Vibe Coding Wasn't Here Two, Three Years Ago
The AI features in the upcoming release reflect a shift in how developers are actually working. Stupay was direct about the change: "These days with AI, the whole developer workflow is changing. Vibe coding wasn't here two, three years ago."
Tetsing, who came to Remix from a traditional machine learning background after meeting the project's head, Yann, through playing music together, has been building the AI layer over the past two and a half years. The most ambitious feature is what he described as "a one-prompt solution." A developer can type a description of what they want, and Remix generates the contract, compiles it, checks it for vulnerabilities, deploys it to the specified chain, and produces a front-end interface for interacting with it, all without writing any code manually.
During the live demo, Tetsing walked through a prompt asking for an ERC20 token capped at ten holders with a maximum of forty mintable tokens. The AI generated a workspace containing a compilable contract, then deployed it to the Remix virtual machine. He noted that the same workflow can connect to a browser wallet like MetaMask and deploy to a public testnet or mainnet with minimal additional steps, and that the tool supports any browser-based wallet through WalletConnect as well.
The front-end builder, which Stupay demonstrated through a recorded walkthrough, produces a hosted dapp deployed to IPFS through Pinata, with a custom subdomain under a Remix-owned domain. Stupay also mentioned that the builder can produce Base mini-apps, with a registration process that moves between the Base app environment and Remix. An uploaded image or Figma file can serve as the basis for the design.
MCP Integrations and Blockchain Queries
One of the more technically specific additions in the beta release is a set of MCP integrations that let the AI assistant query live blockchain data. The current integrations include the Graph, the Graph's Amp database, and Alchemy.
Tetsing demonstrated a query asking which NFTs a specific Ethereum mainnet address holds. Without any manual API configuration, the assistant returned a list of holdings. "With a simple prompt from the Remix environment, you can actually query the blockchain without even having to go to any specific provider," he said.
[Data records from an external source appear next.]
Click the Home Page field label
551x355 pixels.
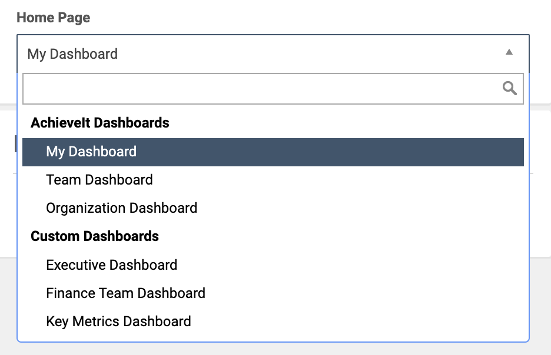(x=54, y=18)
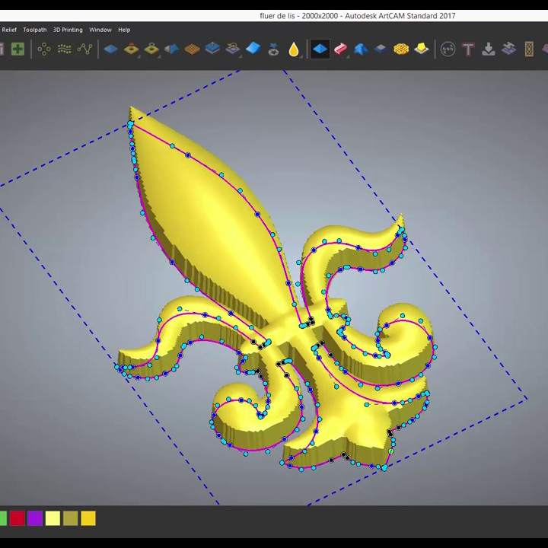Open the red dome shape tool flyout

click(x=132, y=49)
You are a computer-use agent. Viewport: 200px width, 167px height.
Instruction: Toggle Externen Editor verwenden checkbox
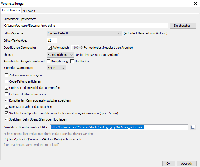(x=7, y=94)
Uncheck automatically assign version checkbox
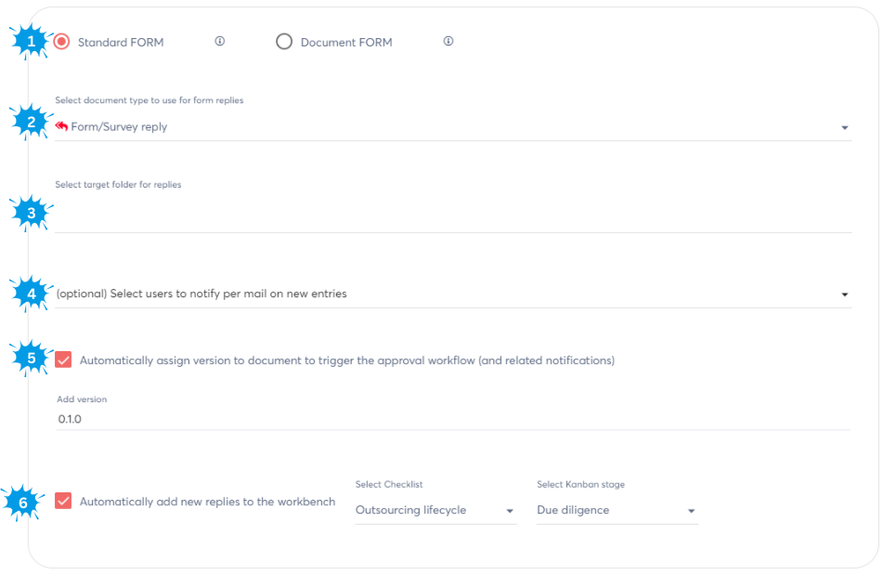 63,360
The point he made was that tools like Claude Code do not carry that kind of live blockchain connectivity, which gives the Remix assistant a distinct surface area for on-chain questions.
Cloud storage, once user accounts launch after the beta period, will preserve both workspaces and prompt histories across sessions and devices, so a developer who switches computers can return to a previous AI conversation without losing context.
Tetsing closed the session with a brief mention of a feature still in development: a copilot that would adapt to a developer's existing knowledge level and pace, going deeper than the Learneth tutorials already embedded in the IDE. Both he and Stupay agreed it was too early to show publicly. Stupay pointed beginners in the meantime toward the Patrick Collins video series and the Smart Contract Programmer channel on YouTube, along with the "Start Learning" button on the Remix homepage, as places to get started with Solidity before the copilot feature arrives.